General anesthesia was induced with 1.5–2.5 mg/kg propofol, and infusion of 1 μg/kg remifentanil for 1 min.
A pro seal laryngeal mask (LMA-PS) was inserted. A nasogastric tube was introduced through the LMA-PS to drain the stomach of air. Liquid gastric content was returned through the nasogastric tube. Anesthesia was maintained with infusion of propofol at the discretion of the anesthetist, and a fixed infusion of 0.4 μg·kg-1 min-1 remifentanil. Hypotension was treated with 5 mg ephedrine intravenously in incremental doses, in order to preserve systolic blood pressure above 90 mmHg. The infusions of propofol and remifentanil were terminated at skin closure; 0.5 mg alfentanil was administered intravenously to all patients, who were then transferred to the postoperative care unit. Postoperative pain treatment consisted of patient-controlled intravenous morphine (Abbott Pain Management Provider; Abbott, Virum, Denmark). Initial bolus dose was 5 mg, supplemental bolus doses were 2.5 mg. Lock-out time was 10 min. Additional morphine, 2.5 mg intravenously, was administered by a nurse observer, if requested by the patient, during the lock-out period. Ondansetron, 4 mg intravenously, was administered on patient request. No other medications were administered during the 4-h observation period.
Outcomes and assessments
The primary outcome measure was number of patients requesting morphine during the first 4 postoperative hours.

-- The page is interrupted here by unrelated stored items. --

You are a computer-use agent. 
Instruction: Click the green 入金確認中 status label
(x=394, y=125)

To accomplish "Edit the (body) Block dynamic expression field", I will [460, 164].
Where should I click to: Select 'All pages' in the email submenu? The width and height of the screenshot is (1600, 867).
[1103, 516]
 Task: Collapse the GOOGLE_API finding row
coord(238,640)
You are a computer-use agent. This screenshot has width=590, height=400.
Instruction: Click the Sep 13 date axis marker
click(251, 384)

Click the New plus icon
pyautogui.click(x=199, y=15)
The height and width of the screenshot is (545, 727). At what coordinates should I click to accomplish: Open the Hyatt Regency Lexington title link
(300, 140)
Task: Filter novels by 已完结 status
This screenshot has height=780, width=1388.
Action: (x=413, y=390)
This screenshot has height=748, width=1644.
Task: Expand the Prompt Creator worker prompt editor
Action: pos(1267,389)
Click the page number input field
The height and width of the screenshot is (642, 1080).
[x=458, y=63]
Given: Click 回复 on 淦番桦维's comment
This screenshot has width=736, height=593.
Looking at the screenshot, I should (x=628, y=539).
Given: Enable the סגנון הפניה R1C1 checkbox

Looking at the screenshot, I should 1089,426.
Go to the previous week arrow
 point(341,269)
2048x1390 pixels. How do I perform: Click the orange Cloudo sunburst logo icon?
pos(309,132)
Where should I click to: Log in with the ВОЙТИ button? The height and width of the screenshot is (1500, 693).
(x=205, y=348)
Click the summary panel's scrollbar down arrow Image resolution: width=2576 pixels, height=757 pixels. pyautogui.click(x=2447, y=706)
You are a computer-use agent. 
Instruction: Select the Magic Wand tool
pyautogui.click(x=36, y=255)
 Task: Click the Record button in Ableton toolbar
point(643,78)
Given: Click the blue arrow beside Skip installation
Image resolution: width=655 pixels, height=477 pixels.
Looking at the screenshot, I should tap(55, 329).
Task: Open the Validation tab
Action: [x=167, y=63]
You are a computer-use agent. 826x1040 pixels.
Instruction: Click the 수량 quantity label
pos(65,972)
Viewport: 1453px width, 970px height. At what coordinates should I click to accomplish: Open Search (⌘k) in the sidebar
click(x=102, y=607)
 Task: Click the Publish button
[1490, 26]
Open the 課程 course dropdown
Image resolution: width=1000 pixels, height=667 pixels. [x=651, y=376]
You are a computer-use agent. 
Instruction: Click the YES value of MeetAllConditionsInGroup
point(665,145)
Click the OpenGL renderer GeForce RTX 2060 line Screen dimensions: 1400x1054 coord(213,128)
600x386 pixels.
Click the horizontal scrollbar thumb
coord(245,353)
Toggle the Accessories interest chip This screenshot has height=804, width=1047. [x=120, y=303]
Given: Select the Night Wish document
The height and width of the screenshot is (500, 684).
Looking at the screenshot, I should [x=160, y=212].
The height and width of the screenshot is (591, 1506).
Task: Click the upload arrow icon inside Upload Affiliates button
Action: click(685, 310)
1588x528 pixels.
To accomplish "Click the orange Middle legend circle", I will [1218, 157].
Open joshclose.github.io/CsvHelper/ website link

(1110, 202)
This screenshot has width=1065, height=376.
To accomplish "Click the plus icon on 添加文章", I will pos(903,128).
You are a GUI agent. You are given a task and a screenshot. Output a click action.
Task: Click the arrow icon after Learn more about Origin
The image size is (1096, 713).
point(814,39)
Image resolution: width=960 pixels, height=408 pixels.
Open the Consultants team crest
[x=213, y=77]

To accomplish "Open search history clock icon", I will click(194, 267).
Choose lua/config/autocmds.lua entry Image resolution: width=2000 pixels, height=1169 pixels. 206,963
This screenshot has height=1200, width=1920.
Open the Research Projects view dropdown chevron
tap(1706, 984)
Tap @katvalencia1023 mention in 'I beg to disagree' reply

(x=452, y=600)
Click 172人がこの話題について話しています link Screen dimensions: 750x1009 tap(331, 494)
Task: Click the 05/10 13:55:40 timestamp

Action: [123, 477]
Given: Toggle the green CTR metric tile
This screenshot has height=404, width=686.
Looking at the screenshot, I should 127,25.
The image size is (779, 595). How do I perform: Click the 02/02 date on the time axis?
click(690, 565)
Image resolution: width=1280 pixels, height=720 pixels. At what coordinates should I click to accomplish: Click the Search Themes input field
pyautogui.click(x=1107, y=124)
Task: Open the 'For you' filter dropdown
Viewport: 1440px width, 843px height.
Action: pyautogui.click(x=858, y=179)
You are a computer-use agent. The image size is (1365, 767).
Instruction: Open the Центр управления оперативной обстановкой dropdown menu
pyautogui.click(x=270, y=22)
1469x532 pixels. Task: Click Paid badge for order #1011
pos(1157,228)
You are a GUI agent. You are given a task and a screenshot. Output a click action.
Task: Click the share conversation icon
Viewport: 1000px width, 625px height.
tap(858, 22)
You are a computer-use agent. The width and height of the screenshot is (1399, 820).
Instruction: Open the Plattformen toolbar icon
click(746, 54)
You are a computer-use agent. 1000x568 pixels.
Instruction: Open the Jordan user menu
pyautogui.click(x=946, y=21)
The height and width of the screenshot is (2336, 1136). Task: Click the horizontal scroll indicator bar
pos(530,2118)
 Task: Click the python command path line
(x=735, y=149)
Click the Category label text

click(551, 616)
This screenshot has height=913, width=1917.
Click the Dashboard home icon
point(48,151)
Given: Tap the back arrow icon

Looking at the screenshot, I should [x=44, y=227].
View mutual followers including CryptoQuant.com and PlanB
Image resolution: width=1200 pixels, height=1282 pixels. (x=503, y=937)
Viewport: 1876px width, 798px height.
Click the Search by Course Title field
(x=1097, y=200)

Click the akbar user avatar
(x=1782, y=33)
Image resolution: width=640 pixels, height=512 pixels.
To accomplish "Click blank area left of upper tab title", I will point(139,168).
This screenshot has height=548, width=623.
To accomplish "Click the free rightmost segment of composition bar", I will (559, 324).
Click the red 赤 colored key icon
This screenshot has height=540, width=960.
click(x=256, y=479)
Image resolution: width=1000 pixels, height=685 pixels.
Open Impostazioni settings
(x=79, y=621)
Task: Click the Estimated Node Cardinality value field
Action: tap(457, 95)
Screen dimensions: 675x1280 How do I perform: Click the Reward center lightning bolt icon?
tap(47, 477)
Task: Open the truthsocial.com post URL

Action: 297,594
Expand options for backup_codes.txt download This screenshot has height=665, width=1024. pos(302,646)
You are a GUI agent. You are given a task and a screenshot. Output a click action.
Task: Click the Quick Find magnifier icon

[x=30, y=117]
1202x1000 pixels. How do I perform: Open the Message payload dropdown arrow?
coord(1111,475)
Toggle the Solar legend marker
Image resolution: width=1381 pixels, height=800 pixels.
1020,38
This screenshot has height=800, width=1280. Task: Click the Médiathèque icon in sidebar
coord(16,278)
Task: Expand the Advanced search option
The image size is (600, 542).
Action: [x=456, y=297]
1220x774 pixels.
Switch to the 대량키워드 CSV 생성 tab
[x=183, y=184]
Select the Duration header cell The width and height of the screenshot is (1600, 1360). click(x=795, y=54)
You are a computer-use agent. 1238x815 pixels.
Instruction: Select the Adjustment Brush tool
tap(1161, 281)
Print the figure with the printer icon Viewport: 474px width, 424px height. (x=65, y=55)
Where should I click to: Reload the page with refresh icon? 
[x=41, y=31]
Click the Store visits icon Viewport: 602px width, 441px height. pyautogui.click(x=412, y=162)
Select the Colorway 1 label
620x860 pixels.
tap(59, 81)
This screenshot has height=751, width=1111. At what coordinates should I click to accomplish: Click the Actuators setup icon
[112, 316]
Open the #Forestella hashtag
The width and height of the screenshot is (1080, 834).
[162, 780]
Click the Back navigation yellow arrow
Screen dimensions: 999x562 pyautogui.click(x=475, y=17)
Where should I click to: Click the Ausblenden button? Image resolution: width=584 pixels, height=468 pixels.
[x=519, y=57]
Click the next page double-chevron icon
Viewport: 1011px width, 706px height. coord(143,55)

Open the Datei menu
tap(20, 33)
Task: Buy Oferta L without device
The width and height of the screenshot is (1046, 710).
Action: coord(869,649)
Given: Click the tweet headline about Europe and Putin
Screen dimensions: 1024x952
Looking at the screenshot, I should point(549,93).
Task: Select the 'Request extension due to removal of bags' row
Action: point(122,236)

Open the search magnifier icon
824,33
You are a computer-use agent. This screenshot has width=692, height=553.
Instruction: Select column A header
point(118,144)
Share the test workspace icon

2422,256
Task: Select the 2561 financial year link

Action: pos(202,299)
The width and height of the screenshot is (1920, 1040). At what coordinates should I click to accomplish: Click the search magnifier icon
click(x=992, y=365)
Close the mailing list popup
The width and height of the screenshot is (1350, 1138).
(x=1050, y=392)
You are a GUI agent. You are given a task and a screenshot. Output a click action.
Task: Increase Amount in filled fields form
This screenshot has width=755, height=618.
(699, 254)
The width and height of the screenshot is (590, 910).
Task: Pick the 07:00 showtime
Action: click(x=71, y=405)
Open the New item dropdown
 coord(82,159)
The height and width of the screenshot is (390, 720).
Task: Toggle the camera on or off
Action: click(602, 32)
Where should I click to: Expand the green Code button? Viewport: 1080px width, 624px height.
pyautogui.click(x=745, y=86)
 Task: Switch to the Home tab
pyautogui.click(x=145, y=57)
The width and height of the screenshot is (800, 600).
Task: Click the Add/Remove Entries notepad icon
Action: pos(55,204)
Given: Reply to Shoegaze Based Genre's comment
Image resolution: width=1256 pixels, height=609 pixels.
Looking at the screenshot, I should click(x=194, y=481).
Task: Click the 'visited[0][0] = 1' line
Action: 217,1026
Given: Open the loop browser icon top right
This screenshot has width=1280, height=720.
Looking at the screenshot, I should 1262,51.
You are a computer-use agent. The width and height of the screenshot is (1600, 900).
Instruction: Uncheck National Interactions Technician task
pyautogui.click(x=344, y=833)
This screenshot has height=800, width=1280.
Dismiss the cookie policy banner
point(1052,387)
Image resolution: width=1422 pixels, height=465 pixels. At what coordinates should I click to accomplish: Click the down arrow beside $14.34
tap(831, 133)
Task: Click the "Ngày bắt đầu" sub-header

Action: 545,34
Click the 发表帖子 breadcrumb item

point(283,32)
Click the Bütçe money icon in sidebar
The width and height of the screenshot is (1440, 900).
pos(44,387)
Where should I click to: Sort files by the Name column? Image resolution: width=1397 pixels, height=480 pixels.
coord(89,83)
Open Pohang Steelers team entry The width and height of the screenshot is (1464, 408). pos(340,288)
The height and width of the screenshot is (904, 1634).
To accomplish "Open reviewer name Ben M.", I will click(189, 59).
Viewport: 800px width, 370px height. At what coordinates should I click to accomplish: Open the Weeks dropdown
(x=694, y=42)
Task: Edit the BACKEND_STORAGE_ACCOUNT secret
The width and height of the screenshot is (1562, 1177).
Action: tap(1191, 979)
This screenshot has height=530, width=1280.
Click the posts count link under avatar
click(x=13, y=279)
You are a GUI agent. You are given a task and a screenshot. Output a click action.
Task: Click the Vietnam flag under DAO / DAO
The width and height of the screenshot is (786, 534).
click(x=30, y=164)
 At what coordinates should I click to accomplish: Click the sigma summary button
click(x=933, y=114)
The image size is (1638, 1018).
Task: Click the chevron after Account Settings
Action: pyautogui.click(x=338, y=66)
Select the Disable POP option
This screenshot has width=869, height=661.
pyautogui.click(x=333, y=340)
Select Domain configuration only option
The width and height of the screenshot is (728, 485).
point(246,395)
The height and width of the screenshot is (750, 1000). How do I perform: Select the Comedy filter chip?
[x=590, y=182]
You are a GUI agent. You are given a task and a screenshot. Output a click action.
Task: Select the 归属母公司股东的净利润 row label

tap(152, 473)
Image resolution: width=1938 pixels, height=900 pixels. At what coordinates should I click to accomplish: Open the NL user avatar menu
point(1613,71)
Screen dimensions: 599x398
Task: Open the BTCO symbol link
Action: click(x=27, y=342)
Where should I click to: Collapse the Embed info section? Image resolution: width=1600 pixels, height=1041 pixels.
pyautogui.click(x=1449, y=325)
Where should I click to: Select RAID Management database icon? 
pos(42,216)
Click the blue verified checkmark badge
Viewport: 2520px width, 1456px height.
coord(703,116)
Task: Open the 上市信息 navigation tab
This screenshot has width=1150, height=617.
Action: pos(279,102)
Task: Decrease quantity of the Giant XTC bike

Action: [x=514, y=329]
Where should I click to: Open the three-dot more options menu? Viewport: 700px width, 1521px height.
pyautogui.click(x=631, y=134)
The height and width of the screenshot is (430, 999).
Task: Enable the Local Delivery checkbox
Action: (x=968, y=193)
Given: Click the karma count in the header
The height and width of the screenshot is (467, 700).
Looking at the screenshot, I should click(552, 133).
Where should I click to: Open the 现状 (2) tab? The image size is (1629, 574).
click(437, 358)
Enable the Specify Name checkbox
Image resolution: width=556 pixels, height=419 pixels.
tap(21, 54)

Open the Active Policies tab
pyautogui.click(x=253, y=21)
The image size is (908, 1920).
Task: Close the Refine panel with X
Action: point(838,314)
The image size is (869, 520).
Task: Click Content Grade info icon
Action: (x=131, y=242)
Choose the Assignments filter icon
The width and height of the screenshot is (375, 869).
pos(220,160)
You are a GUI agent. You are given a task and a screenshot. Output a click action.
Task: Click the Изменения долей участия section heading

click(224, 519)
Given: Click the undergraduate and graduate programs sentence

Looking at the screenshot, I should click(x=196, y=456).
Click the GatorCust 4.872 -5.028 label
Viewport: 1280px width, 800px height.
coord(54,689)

Secondary outcome measures were: Total morphine consumption from 0 to 4 h postoperatively; pain at rest and during mobilization from the supine to the sitting position, and side effects: nausea, sedation, dizziness, and vomiting.
Before surgery, all patients were instructed in the use of patient-controlled analgesia (PCA) and the visual analogue score (VAS) (0 mm: no pain, 100 mm: worst pain imaginable). Total morphine consumption was recorded from 0 to 4 h postoperatively. Pain scores at rest and during mobilization were assessed by the patients at 2 and 4 h after surgery.
Side effects were rated on a four-point verbal scale (none, mild, moderate, severe) at 2 and 4 h after surgery.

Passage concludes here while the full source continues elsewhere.